One of the few challenges that new internal auditors face is in the area of writing a complete risk register. In this article, I will provide a practical guide on how to write a risk register like a pro.
According to ISO 31000 – 2009, Risk is intrinsic to doing business and empirical evidence shows that 50% of small and medium-sized enterprise (SME) closes down before completing their fifth year. Risk can come in different flavour (Economic, Professional, Environmental, Health and Safety, Political and Social) and can be internal or external, direct or indirect.
What is a risk register?
A risk register is a living document purposefully built to capture the risk landscape of a business entity, quantify the risks, comment on the impact of the risk on an entity and acts as a pointer to what needs to be done to ameliorate the impact of the risks. Every risk factor must be assigned to a responsible individual called the ‘process owner’. Having a risk register is a prerequisite to performing a risk based audit.
In as much as business environment is uncertain, it is possible to predict risks and to set in place systems and design actions geared towards minimizing negative consequences and increasing positive impacts of events.
Risk management is more than taking or avoiding risk. Risk management is the development of a clear understanding of the risks that are important to the enterprise and managing them as the organization evolves and the operating environment (Physical, Environmental, Financial and Social) changes through time.
Components of a risk register (in tabular form)
This section of this article on how to write a risk register deals on those critical components of a risk register without which it will no longer be called a risk register but something else.
- Risk factors: this can also be called ‘risk event’. It is the event or occurrence that may pose a threat to the smooth running of a business. This could be anything depending on the nature of the business. An entity in the financial sector may have the followings as her risk factors; (a) Cyber Security risk, (b) Regulatory risk, (c) Data breach risk, etc.
- Brief description of risk: this is the section that briefly describes the nature of the identified risk in a simple language devoid of technical terms. This is not a place to flex technical muscles. Lol!

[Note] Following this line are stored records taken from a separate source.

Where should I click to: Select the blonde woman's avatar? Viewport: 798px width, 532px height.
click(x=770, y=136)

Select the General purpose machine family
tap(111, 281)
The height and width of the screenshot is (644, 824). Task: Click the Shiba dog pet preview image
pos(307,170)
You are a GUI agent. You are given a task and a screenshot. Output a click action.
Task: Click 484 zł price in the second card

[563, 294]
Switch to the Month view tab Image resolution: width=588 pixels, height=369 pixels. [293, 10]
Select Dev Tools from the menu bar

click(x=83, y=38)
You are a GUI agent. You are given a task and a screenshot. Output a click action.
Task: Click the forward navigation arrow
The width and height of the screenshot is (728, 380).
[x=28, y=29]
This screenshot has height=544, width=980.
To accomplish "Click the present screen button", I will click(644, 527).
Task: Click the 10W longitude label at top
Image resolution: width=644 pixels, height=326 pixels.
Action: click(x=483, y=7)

- Probability of the risk materializing: the mere fact that there is a remote possibility of an ugly event happening does not mean it will happen. So the possibility of an unwanted event happening needs to be carefully considered in order to determine our next course of action. Statistics has it that Hippos have killed more people than Elephant (please don’t ask me where I got the stats from – just made that up, but it worked well for our example) but the chances of Hippo killing someone in the city of London for example is rare.

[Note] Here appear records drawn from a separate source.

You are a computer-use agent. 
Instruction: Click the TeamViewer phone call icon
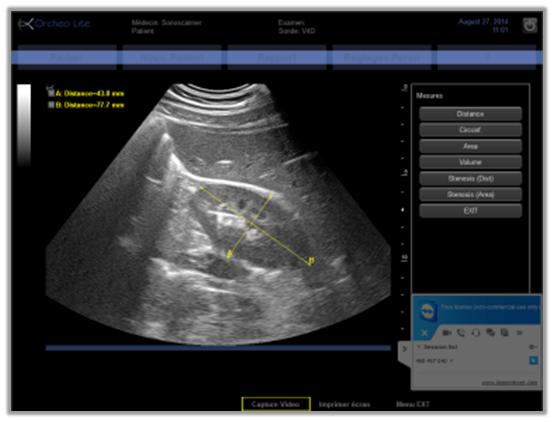click(x=461, y=333)
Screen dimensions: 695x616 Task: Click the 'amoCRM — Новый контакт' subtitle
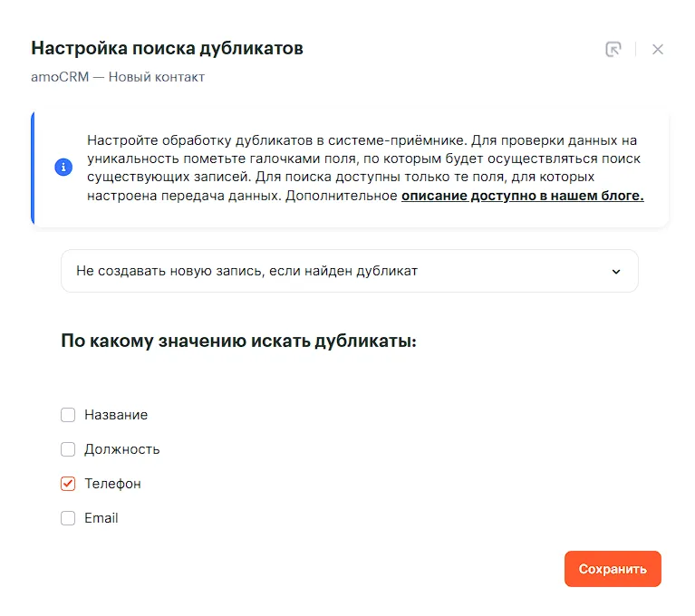click(x=118, y=77)
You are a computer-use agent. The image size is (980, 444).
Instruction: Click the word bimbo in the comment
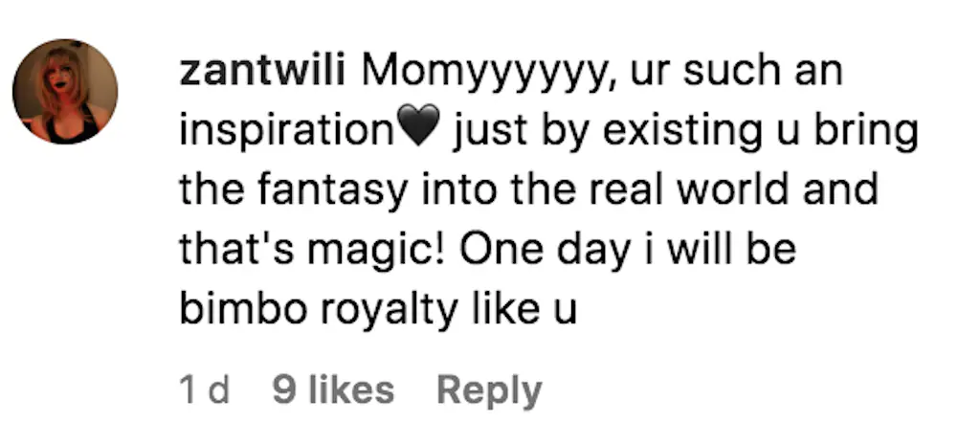[244, 308]
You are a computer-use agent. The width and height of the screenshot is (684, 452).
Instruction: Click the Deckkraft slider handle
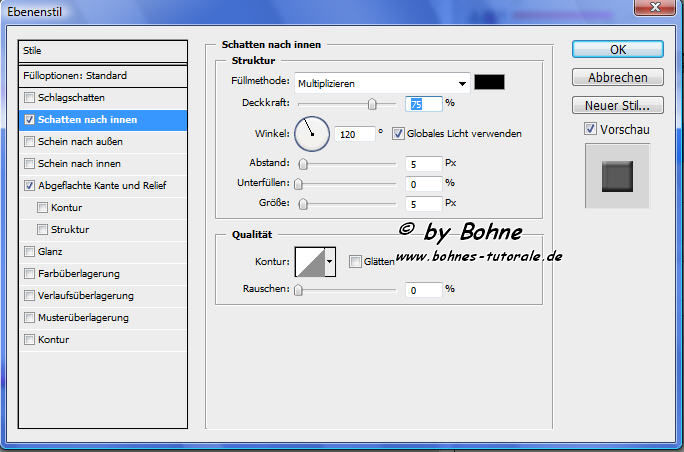click(372, 104)
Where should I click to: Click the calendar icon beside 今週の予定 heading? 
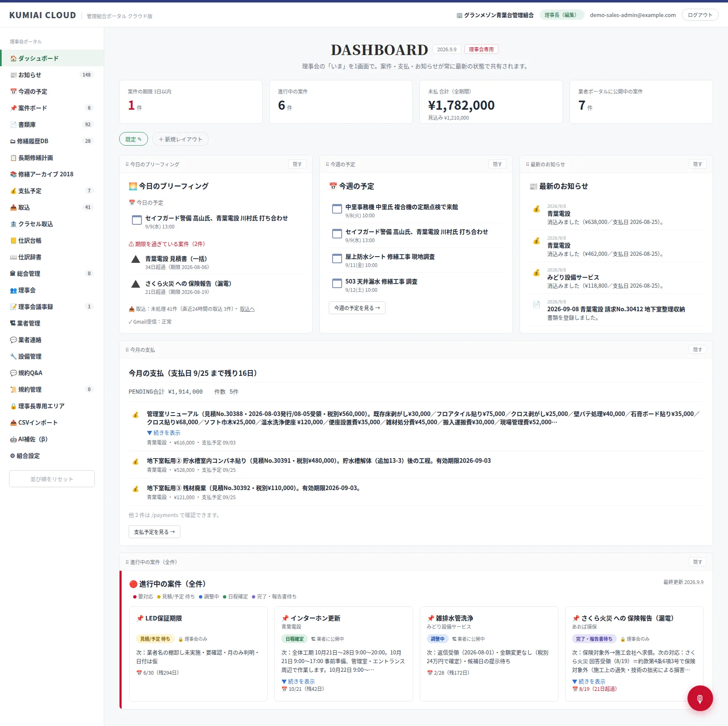[x=333, y=186]
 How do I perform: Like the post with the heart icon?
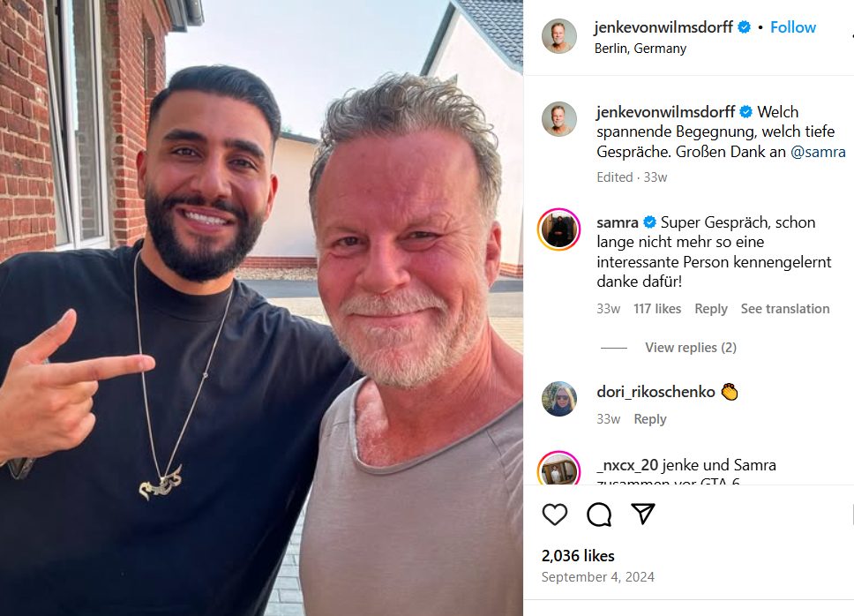click(554, 515)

- Impact of the risk should it occur: here, the business impact of an unwanted situation happening is briefly mentioned. Be sure to highlight both financial and non-financial impact of the occurrence. The information here combined with the one in the probability section will guide the preparer of the periodic internal audit plan.
- Possible mitigating factor or action: efforts should be made to list all existing mitigating factors for any identified risks. This is an opportunity to reflect on the effectiveness of the existing internal controls.
- Risk owner: to ensure accountability and promote the spirit of ownership.
Steps involved in writing a risk register
Understand the business environment of the entity: Every business has its unique peculiarities that must be adequately understood in the bid to build a risk register for the business. The business model of the entity must be sufficiently understood. This includes consulting with relevant stakeholders for invaluable insights.
Study the Mission and Vision statement of the business: careful study of mission and vision statements of an organization will not only help you understand the business better but will broaden your horizons on what could possibly go wrong. An overriding question in your mind while doing this should be; are there risks (existing or perceived) that can work against this organization attaining its goals as subtly captured in the mission and vision statements?
Review existing risk register if there is: it is best practice to always consult existing documents when working on related tasks.
Importance of a risk register
- Focused attention
- Reference document
- Highlight risks that could have easily been missed
When should a risk register be prepared?
Risk register should be prepared at the beginning of every period and reviewed every quarter to ensure that it still serves the current realities.
Who should prepare a risk register?
Ideal, risk registers should be prepared by group of business process owners. However, common practice which in my opinion is great is that the internal auditor in consultation with the business owners prepares the risk register.